O coronavírus destacou o caso inequívoco de uma nova economia política eco-social - de ter serviços básicos universais que nos protegerão no futuro, como sugeriram Anna Coote e Andrew Percy , e de permitir que as pessoas tenham uma suficiência do que precisam , como Ian Gough sustentou .
Também precisamos, como agora é urgente e, como mostra o relatório recente da Oxfam , de solidariedade global para evitar o colapso da saúde em muitos países em desenvolvimento, inclusive na África Subsaariana. Exigimos tentativas aprimoradas em nível global para construir uma nova arquitetura internacional, para reverter a política de fragmentação e dano institucional que, nos últimos anos, afetou as Nações Unidas e outras organizações multilaterais.
Ações transformadoras
Ações transformadoras são necessárias. A análise recentemente publicada e meticulosamente pesquisada do Conselho Econômico e Social Nacional da Irlanda (NESC) sobre a 'transição justa' é um documento seminal, oferecendo uma estrutura intelectual útil para o desafio mais amplo que enfrentamos ao tentarmos criar um novo caminho para um caminho iluminado. economia política, fundada em ecologia, coesão social e igualdade.

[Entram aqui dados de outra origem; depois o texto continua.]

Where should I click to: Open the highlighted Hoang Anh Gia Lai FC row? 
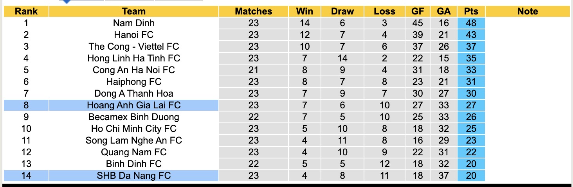pyautogui.click(x=133, y=105)
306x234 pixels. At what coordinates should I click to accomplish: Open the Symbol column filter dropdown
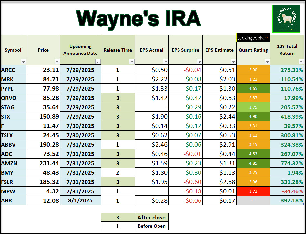coord(23,62)
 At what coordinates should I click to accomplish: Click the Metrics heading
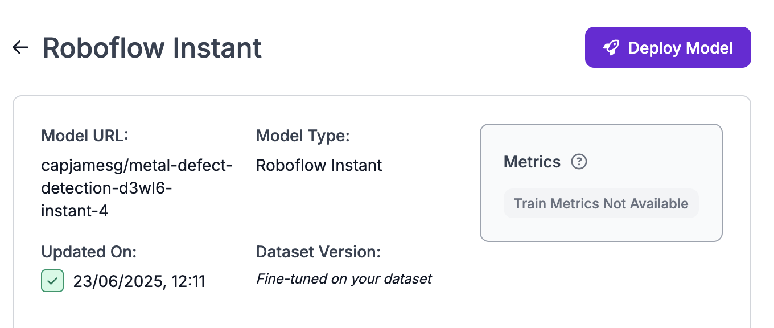[x=532, y=162]
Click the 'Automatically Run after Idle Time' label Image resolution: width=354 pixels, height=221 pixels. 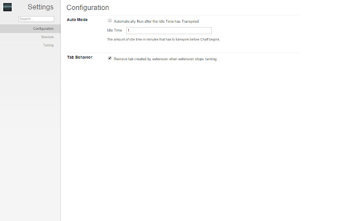[156, 22]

Esse relatório recomenda uma 'abordagem proposital, participativa e multifacetada da governança; proteção social apropriada para as pessoas em risco de impactos de transição; acordos de apoio e medidas setoriais e desenvolvimento e investimento inclusivos baseados no local ».
Apoio o apelo do NESC ao estabelecimento de um diálogo social e um processo deliberativo, que devem ser enquadrados no contexto mais amplo das discussões sobre como incorporamos a economia e a sociedade justas agora tão urgentemente necessárias e desejadas pelos cidadãos.
O gerenciamento bem-sucedido de crises não garante garantia de reformas duradouras. Portanto, precisamos incorporar a sabedoria suada dessa crise em fortes estruturas acadêmicas, políticas e institucionais - esse é o grande desafio da perspectiva da economia política. Exigirá, como o NESC identifica, ações determinadas por todos os governos, estabelecendo ações prioritárias, a sequência de intervenções e prazos para a implementação, bem como a consideração de quais recursos são necessários.
Compreensivelmente, muitos comentários econômicos atuais se concentram no custo da pandemia, mas também devemos refletir sobre as fraquezas sistêmicas que ela expôs na forma como organizamos nossa sociedade e economia. Como podemos lidar com essas fragilidades? Como podemos fazer as coisas melhor, para perceber a mudança de paradigma que é urgentemente necessária?
Portanto, nosso desafio é aproveitar as lições de solidariedade e engenhosidade, à medida que o coronavírus confronta a sociedade do século XXI e sua economia mundial com um novo tipo de risco de emergência - estimulando esse sentimento entre os cidadãos do mundo que reconhece as falhas inerentes de nossos atuais modelo e adotando um novo paradigma baseado no universalismo, sustentabilidade e igualdade.
O que é outra base real e real de esperança é que, dentro dessa estrutura, é possível responder em conjunto ao coronavírus, às mudanças climáticas, ao impacto da digitalização e a uma desigualdade que ameaça a própria democracia.
Michael D Higgins é o nono presidente da Irlanda.